Zavoral rechazó asimismo las afirmaciones del Gobierno sobre una supuesta falta de ahorro por parte de los medios públicos. Como se ha incidido desde la Radio Checa en más de una ocasión, el ente llevaba ahorrando décadas ante la falta de valorización de su presupuesto desde los primeros años de este siglo, mientras la inflación crecía en el país. Según el director, la reducción presupuestaria tendría consecuencias directas para la programación.
Según estimaciones anteriores, entre 150 y 200 puestos de trabajo podrían desaparecer en la radio pública.
La oposición ve confirmados sus temores
Las palabras de Nerušil sobre el control de los contenidos provocaron una inmediata reacción de la oposición.
El presidente del ODS, Martin Kupka, aseguró que las declaraciones confirman las advertencias que los críticos de la reforma vienen realizando desde hace meses al expresar: “La coalición gubernamental deja claro desde el primer momento que, mediante presión económica, quiere lograr que los medios públicos dejen de criticar sus acciones”.
Kupka ya había acusado anteriormente al Gobierno de inspirarse en modelos aplicados en la Hungría de Viktor Orbán y la Eslovaquia de Robert Fico.
También el presidente de la Comisión de Medios de la Cámara de Diputados, František Talíř, del democristiano KDU-ČSL, considera que la reforma representa una amenaza para la independencia de los medios públicos. “Vamos a las barricadas porque esto es un ataque directo contra la Televisión Checa y la Radio Checa”, alentó.
Talíř anunció que la oposición utilizará todos los instrumentos parlamentarios disponibles para intentar impedir la aprobación definitiva de la legislación.
Por su parte, Andrea Hoffmannová, del Partido Pirata, sostuvo que la reforma busca debilitar progresivamente a los medios públicos. “Percibo este paso como una forma de matar de hambre y domesticar a los medios de servicio público, porque eso es exactamente lo que este Gobierno ha estado haciendo durante el último medio año en medio del caos que reina en torno a los cambios de financiación”, comentó Hoffmannová.

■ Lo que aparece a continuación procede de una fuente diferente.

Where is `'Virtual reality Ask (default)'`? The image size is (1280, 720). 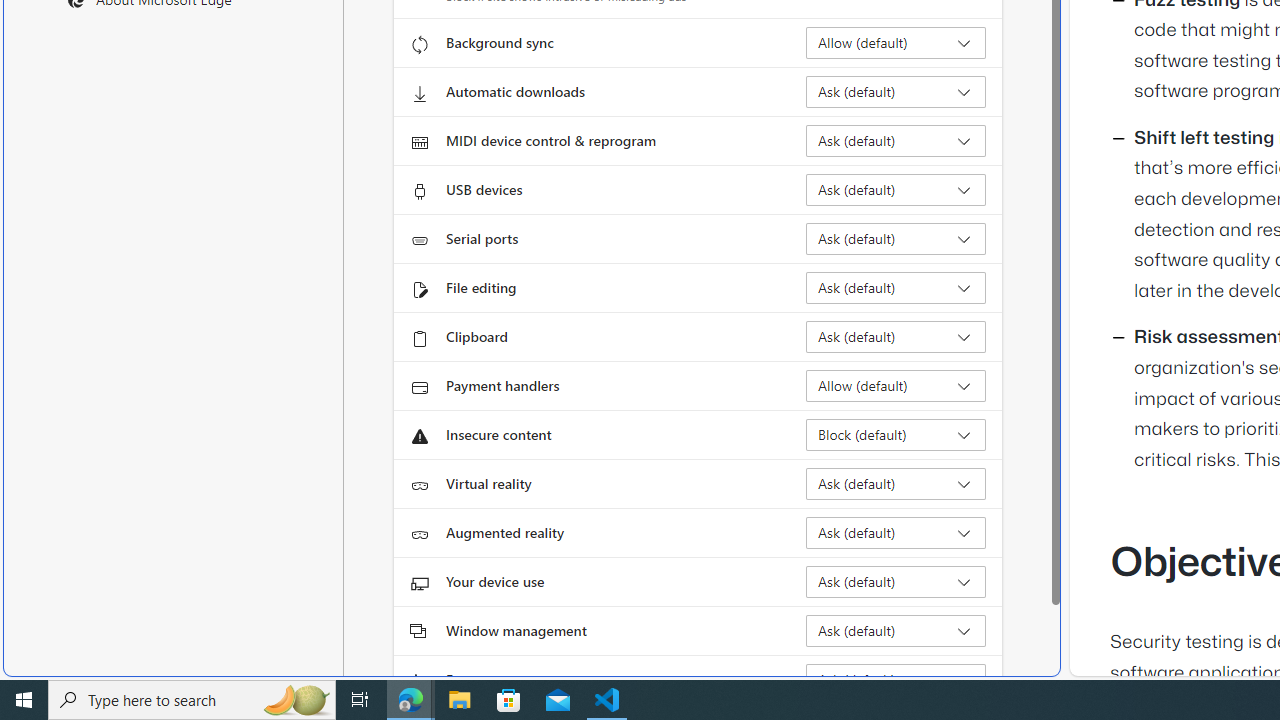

Continúan la huelga y las protestas
Mientras continúa la discusión política, los trabajadores de la Radio Checa y la Televisión Checa anunciaron la convocatoria de una jornada de huelga para el próximo lunes 22 de junio.
El Sindicato de Periodistas de la República Checa considera que la reducción de ingresos y la ausencia de garantías de independencia podrían entrar en conflicto con la legislación europea sobre libertad de los medios de comunicación.
Este miércoles, las autoridades de los medios y sindicatos darán más detalles sobre la jornada de huelga.